Before the economy soured this fall, late Picassos were all the rage. They were considerably cheaper than his earlier works, and contemporary art collectors found their quirkiness appealing. But during the years he was producing them, even Picasso’s own circle thought differently. [ . . . ]
While his output was immense, even his dealer, Daniel-Henry Kahnweiler, was skeptical about the work. “People thought he had lost it,” Mr. Richardson said. “But this was actually an amazing burst of volcanic energy. He wanted to somehow assimilate the whole Western figurative tradition and Picassify it.” [ . . . ]

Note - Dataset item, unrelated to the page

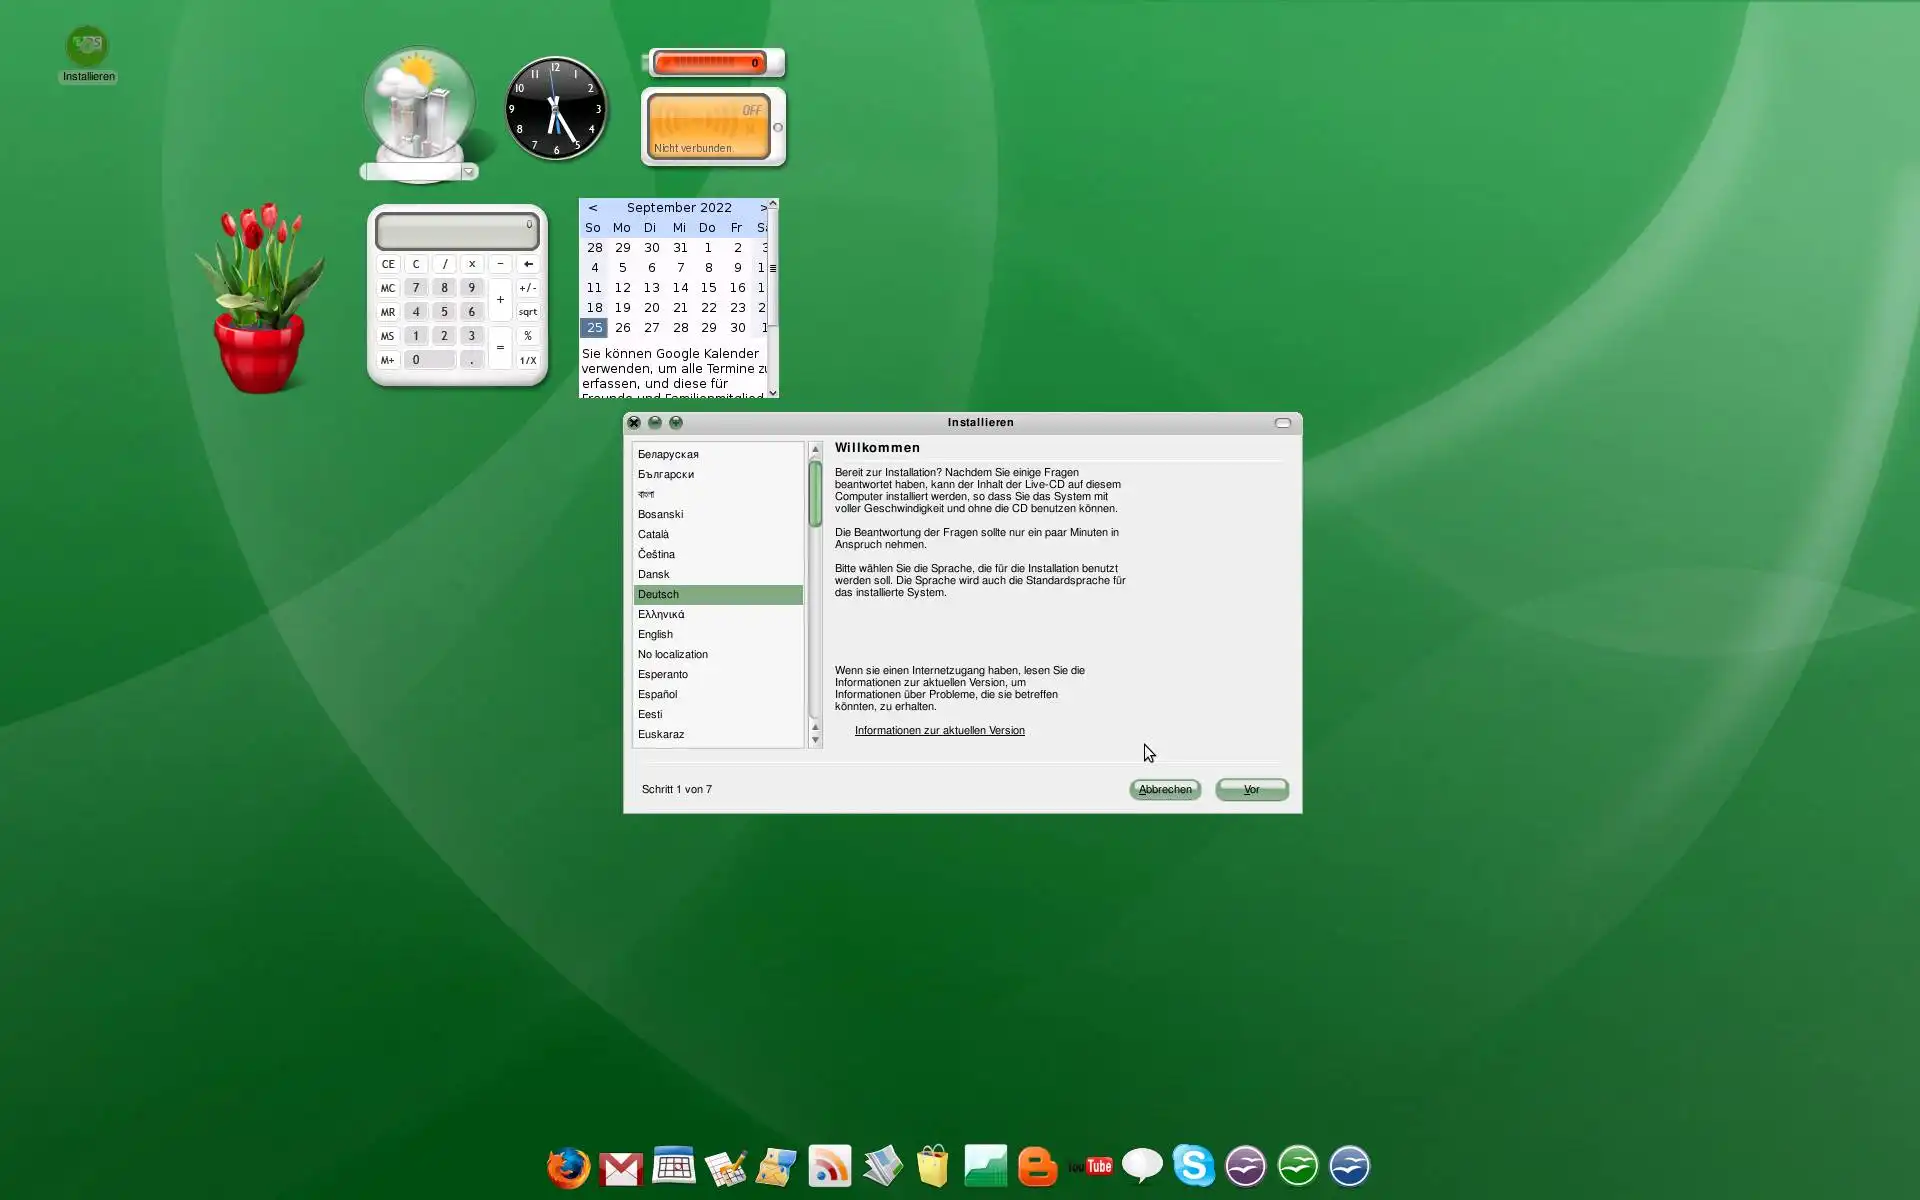Open Gmail icon in the dock
The image size is (1920, 1200).
621,1168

About 10 percent of the show is for sale, Ms. Castellani said. Prices range from $2 million to $20 million for the paintings and $6,000 to $40,000 for the prints. Family members have lent works. (A grandson of the artist, Bernard Ruiz-Picasso, also had a hand in organizing the show.) And there are loans from institutions like the Museum of Modern Art and the Foundation Beyeler in Basel, Switzerland, as well as private collectors like the hedge-fund billionaire Steven A. Cohen and his wife, Alexandra.
That the show is being held in one of Gagosian’s Chelsea spaces rather than its uptown site might at first seem curious, but the decision was deliberate. “To have it in a contemporary art area in Gagosian’s most contemporary space is to show Picasso as if he were a young artist,” Mr. Richardson said. “You suddenly see him in a new light.”